21. 5 Seconds of Summer, Youngblood
Rebirths like this don’t happen often. Once a pop-punk-loving boy band cast in One Direction’s shadow, the Aussie quartet’s first LP in three years is a graduate level course in jaunty new wave (“Talk Fast”), call-and-response arena rock (“Youngblood”), and rock guitar & B (“Valentine”). Beating out Beyoncé and JAY-Z for No. 1 album? That caught people by surprise, too. — C.P.
20. Joyce Manor, Million Dollars to Kill Me
They don’t really do super-short songs anymore, they’ve already crossed over to just about everyone they’re going to cross over to, and they’ve matured about as much as any group of friends in a touring band are likely to ever mature. Five albums into Torrance, CA underground heroes Joyce Manor’s career, and there’s nothing really left to talk about with them except how goddamn great their songs are, trying out new sounds (the ’60s R&B sighs of “Silly Games” and gauzy 4AD guitars of “Gone Tomorrow”) and subjects (romance-for-romance’s sake on “Think I’m Still in Live With You” and webboard kinship on “Friends We Met Online”) with a level of skill and sympathy far beyond anyone once considered their pop-punk or emo peers. They’re not this generation’s Blink-182, they’re its Guided By Voices, and lucky for all of us that’s a whole lot more sustainable. — ANDREW UNTERBERGER
19. The Wonder Years, Sister Cities
After nearly a decade of carrying the torch for pop-punk (years after its last commercial peak, no less) one of the genre’s most respected bands completed its metamorphosis into, simply put, a damn good rock band. You know that familiar press release line about wanting to make a record that captures your live show? Sister Cities is that record — but (as far as we know) the Wonder Years never even uttered that dreaded cliché. The title track is about being stranded (and still playing a show) in Santiago, Chile while “Raining in Kyoto” sees frontman Dan Campbell mourning his just-deceased grandfather with strangers who didn’t speak any English in a Shinto shrine in Japan. For the seasoned sextet, an album so connected to life on the road was bound to hit with natural urgency. — C.P.
18. Arctic Monkeys, Tranquility Base Hotel & Casino
“Doesn’t time fly?” asks Arctic Monkeys frontman Alex Turner. Emphatically no: It felt every bit the five years in between AM, the nocturnal future-classic that finally brought the rest of the world to their home country’s level of Monkeys Mania, and Tranquility Base Hotel and Casino, their tipsy comeback effort that unceremoniously yanked the plug on the idea of them as international superstars. But that’s sort of the appeal of visiting the Monkeys’ near-literally transportive sixth LP, an entrancing album from an out-of-time universe where Death of a Ladies Man was Leonard Cohen’s most popular album and Blade Runner remains a classic date movie, and the stakes are so low the only real danger is running afoul of the Martini Police. “I’ll be by the Batphone if you need to get a hold,” Turner promises — but you get the feeling no one’s calling anytime soon, and that’s cool. — A.U.

SET PROBLEM A>
In the album list excerpt, write out the passage from "21. 5 Seconds" to "too. — C.P.".
SET PROBLEM B>
According to the album list excerpt, in what city is the title track of Sister Cities about being stranded?

DATA SHOWN>
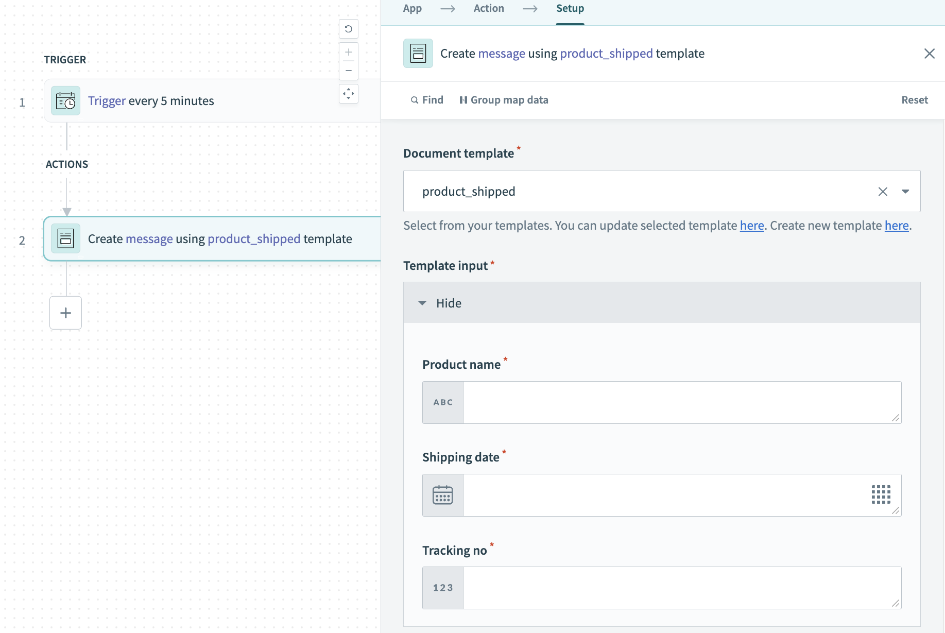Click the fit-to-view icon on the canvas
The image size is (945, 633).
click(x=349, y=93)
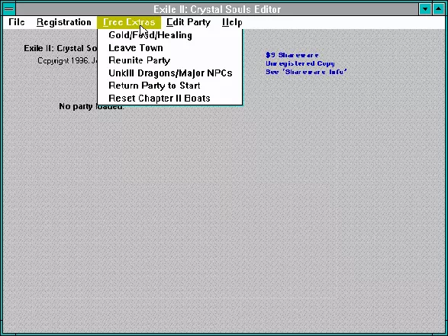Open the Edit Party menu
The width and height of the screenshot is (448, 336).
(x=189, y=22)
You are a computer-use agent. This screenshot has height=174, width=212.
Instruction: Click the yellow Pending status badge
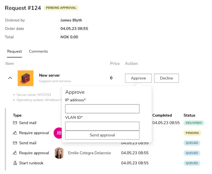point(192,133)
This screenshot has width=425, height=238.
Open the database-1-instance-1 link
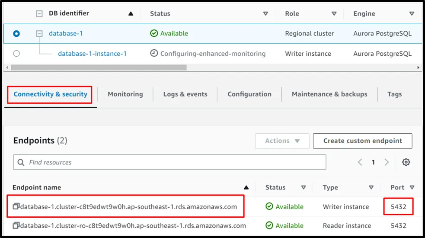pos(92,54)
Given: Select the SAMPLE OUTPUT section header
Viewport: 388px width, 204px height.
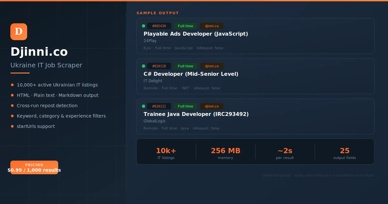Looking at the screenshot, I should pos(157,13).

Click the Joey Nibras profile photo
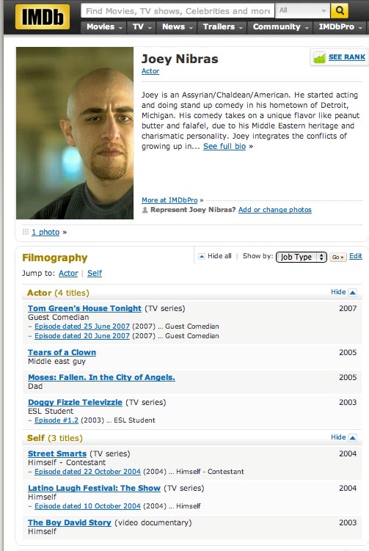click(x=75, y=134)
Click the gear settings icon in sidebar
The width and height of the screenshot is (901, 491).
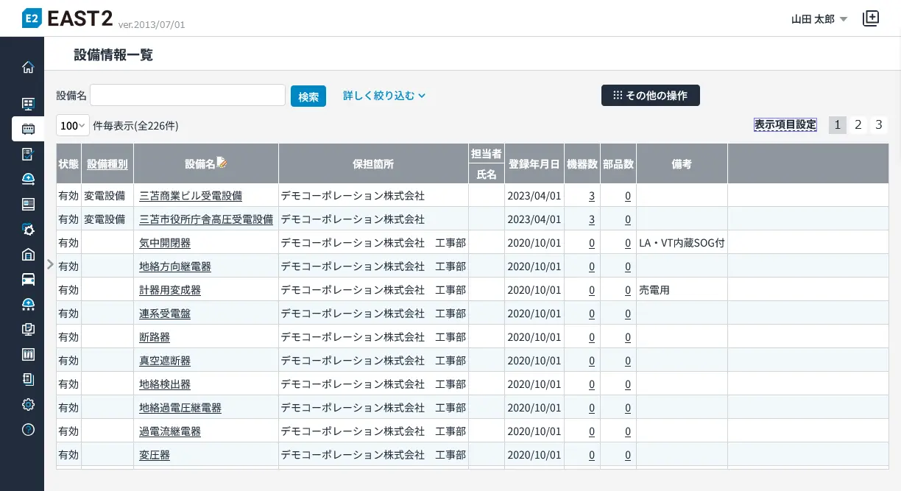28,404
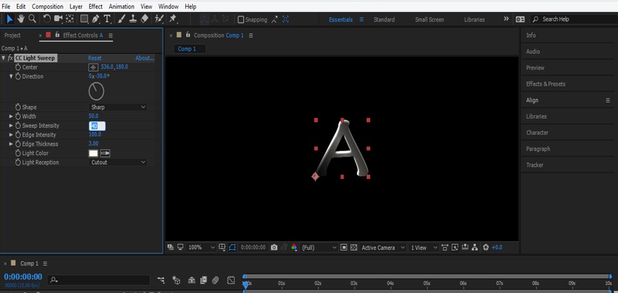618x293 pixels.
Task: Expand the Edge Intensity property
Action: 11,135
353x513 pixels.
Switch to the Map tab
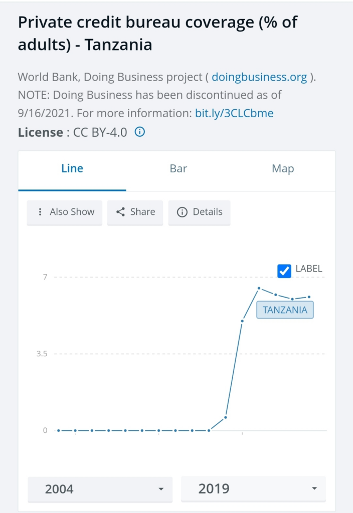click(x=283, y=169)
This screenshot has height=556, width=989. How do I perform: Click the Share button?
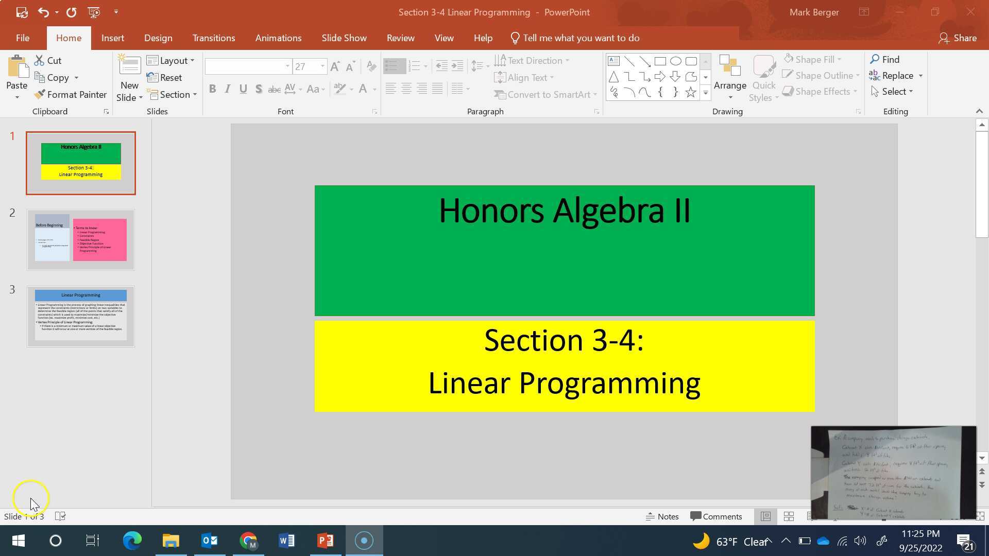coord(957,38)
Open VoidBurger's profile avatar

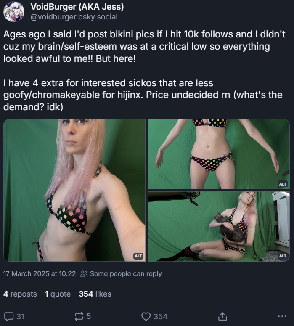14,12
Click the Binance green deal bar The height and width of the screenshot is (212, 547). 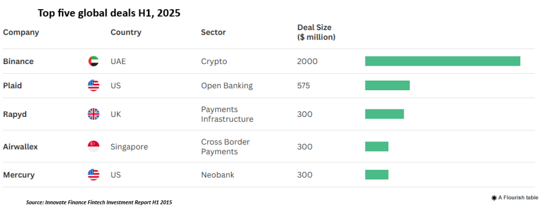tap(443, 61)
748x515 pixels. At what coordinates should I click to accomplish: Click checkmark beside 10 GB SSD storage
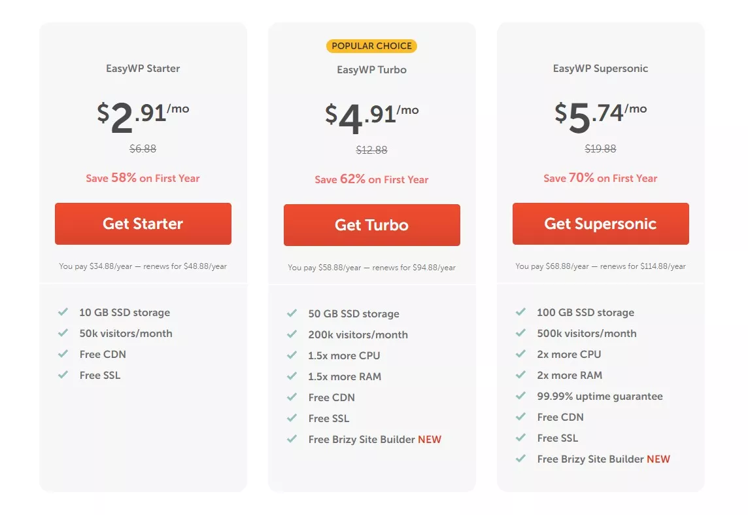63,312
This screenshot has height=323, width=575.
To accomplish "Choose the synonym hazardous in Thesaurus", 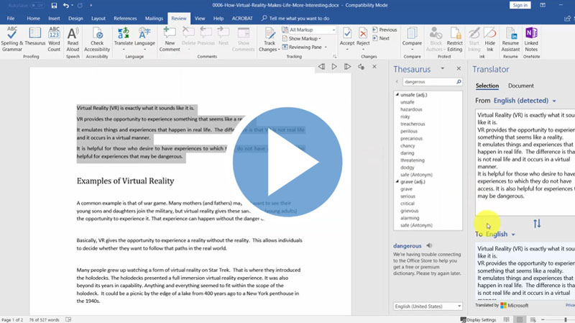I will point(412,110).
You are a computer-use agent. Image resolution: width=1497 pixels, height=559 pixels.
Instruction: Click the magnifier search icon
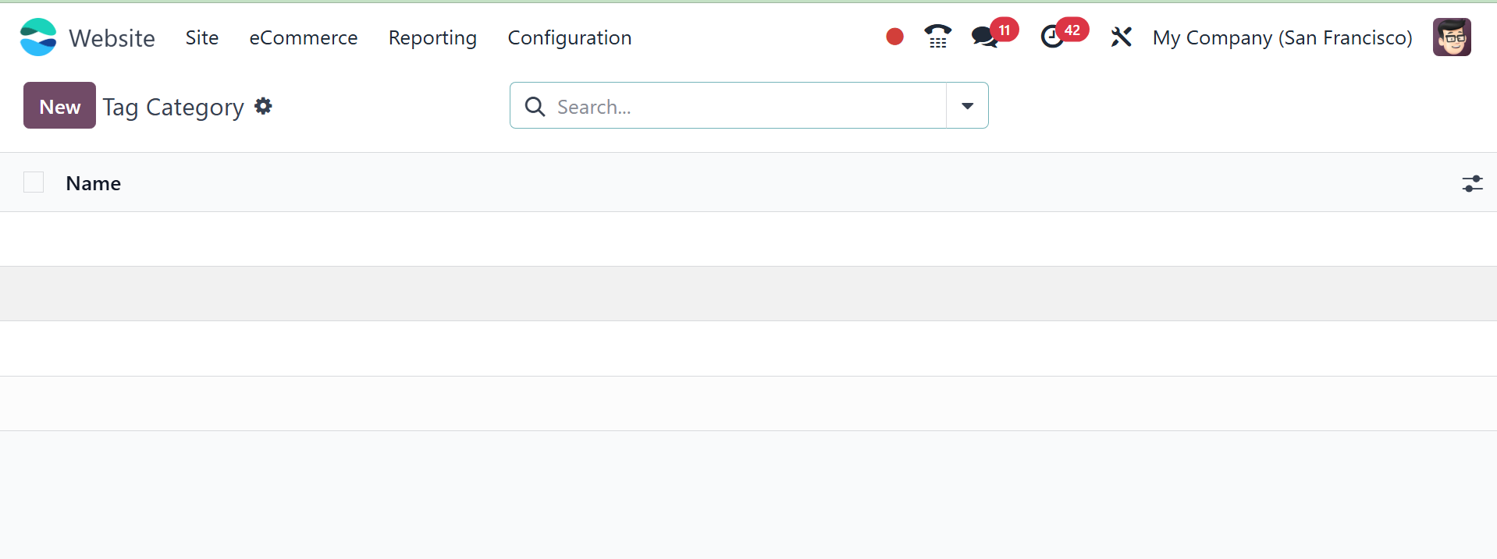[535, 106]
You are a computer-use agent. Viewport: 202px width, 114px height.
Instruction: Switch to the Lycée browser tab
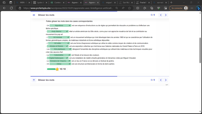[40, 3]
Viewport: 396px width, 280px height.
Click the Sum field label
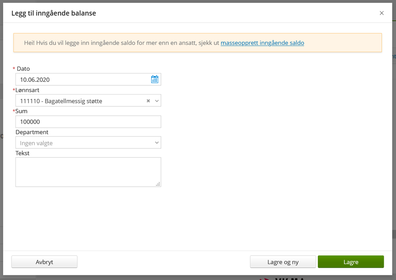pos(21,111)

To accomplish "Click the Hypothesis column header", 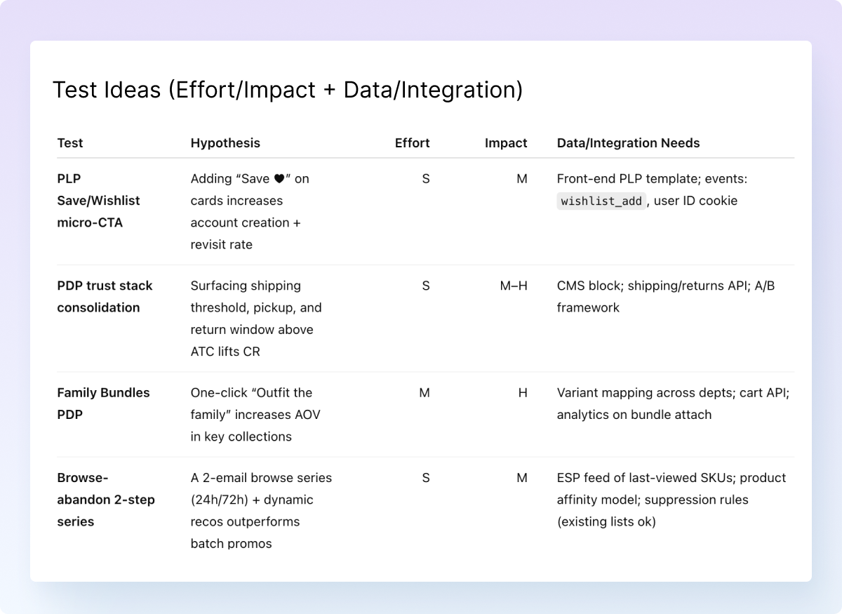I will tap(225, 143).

ANSWER A>
21. 5 Seconds of Summer, Youngblood
Rebirths like this don’t happen often. Once a pop-punk-loving boy band cast in One Direction’s shadow, the Aussie quartet’s first LP in three years is a graduate level course in jaunty new wave (“Talk Fast”), call-and-response arena rock (“Youngblood”), and rock guitar & B (“Valentine”). Beating out Beyoncé and JAY-Z for No. 1 album? That caught people by surprise, too. — C.P.

ANSWER B>
Santiago, Chile